* PROBLEM TO SOLVE: In this exercise, return only the lines that run from the line with "541x610 pixels. Task: Click" to the end of the entries below, both included. Pictures are not copied.

* Records contained in a dataset:
------------------------------------------------------------

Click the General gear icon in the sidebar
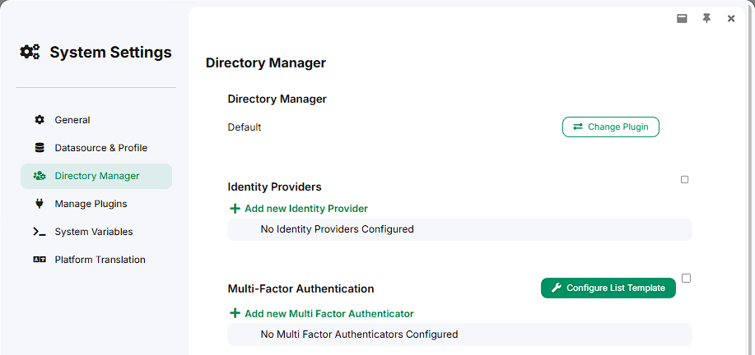Viewport: 755px width, 355px height. pyautogui.click(x=40, y=120)
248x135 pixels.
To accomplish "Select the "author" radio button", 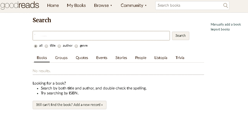I will (59, 46).
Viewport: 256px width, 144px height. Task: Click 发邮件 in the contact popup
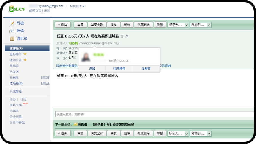coord(146,69)
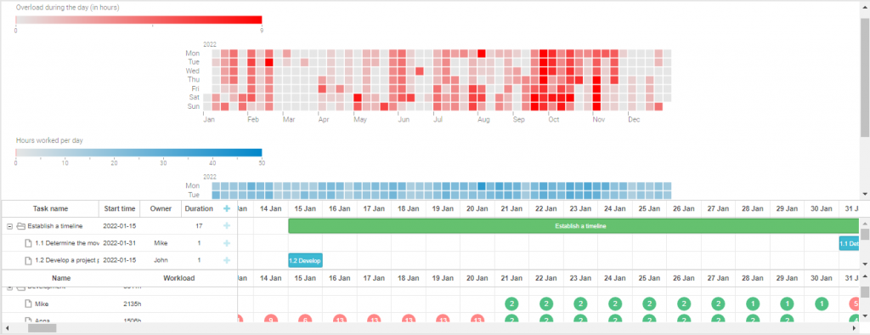Click file icon of task 1.1
Viewport: 870px width, 335px height.
[28, 243]
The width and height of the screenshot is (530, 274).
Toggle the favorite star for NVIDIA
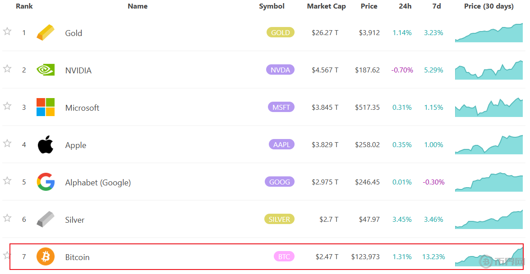(x=7, y=69)
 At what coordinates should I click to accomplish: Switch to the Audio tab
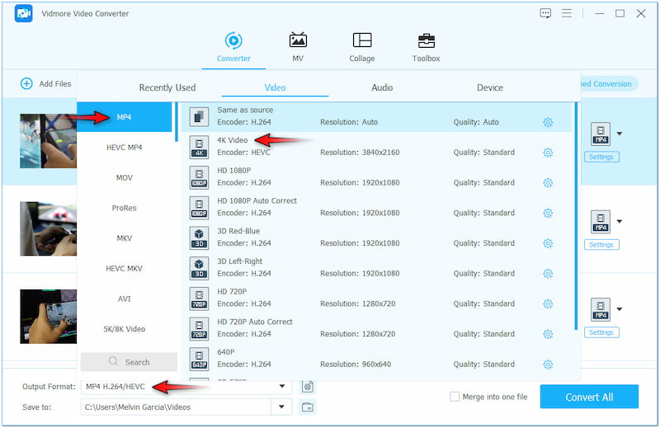[382, 87]
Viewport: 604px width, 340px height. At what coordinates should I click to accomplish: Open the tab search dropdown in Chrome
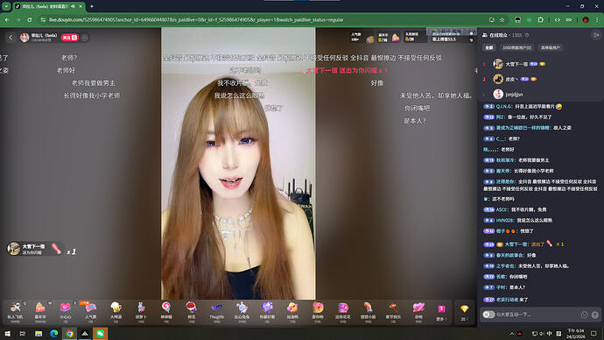6,6
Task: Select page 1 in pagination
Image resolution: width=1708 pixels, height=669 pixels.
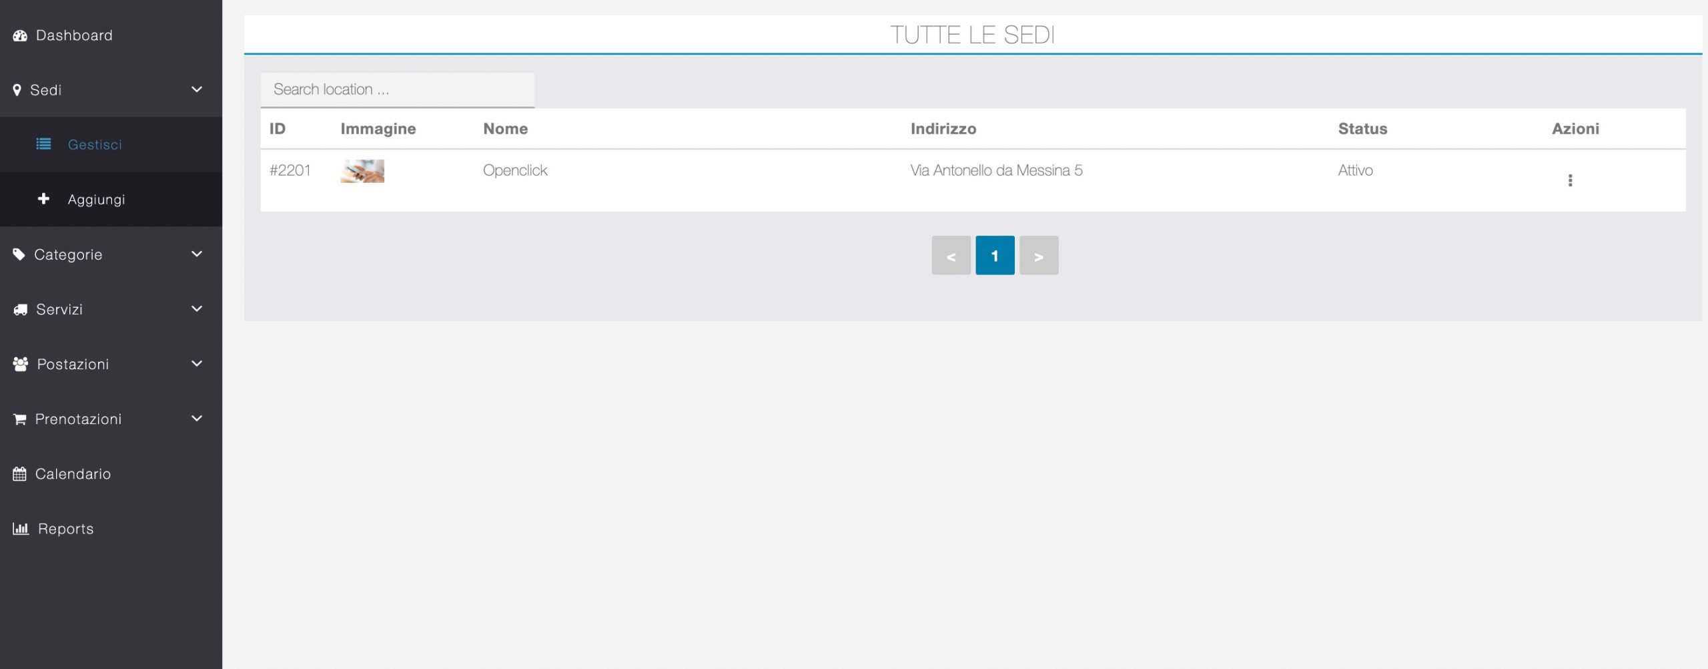Action: pyautogui.click(x=995, y=256)
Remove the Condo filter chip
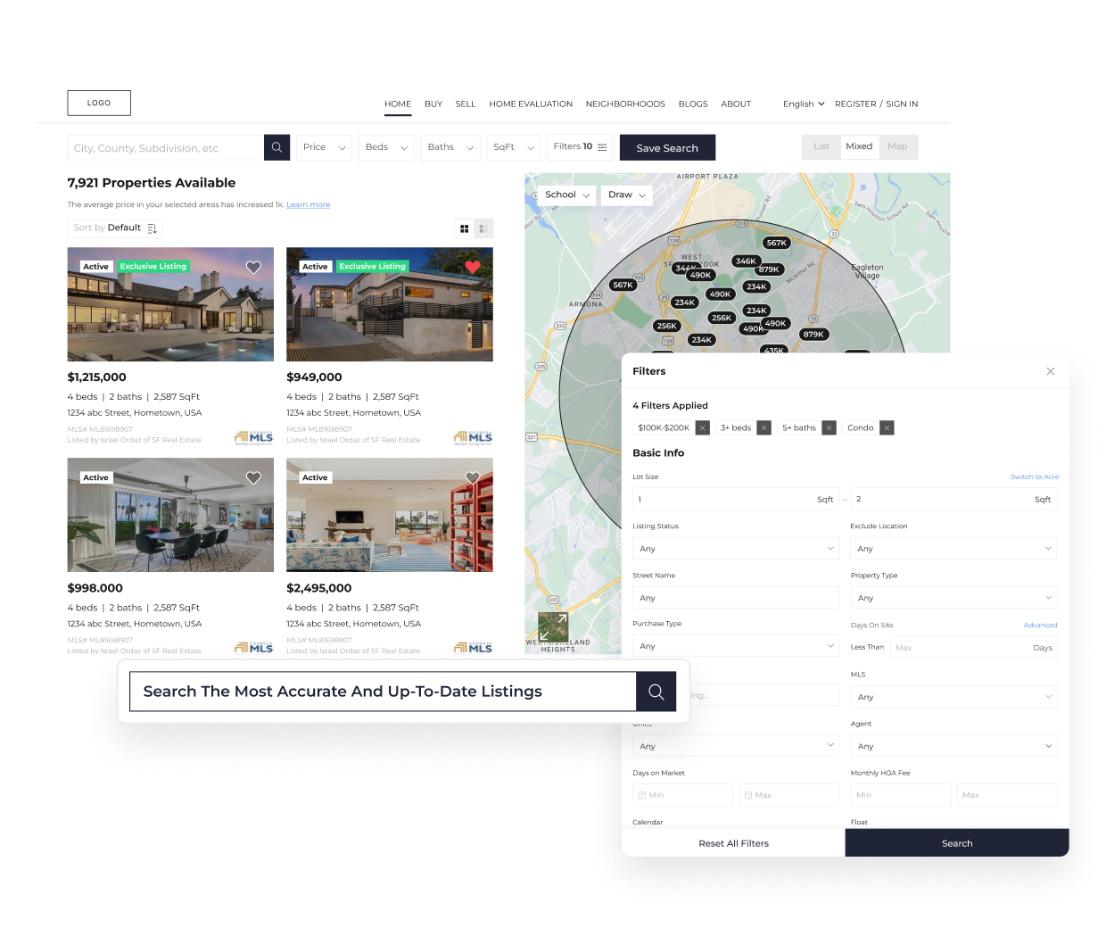 coord(887,427)
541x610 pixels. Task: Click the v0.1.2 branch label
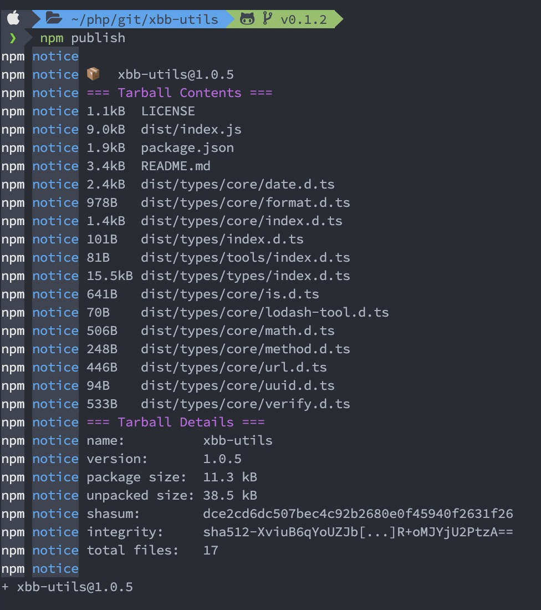(303, 19)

------------------------------------------------------------

* TASK RESULT:
541x610 pixels. Task: Click the v0.1.2 branch label
(303, 19)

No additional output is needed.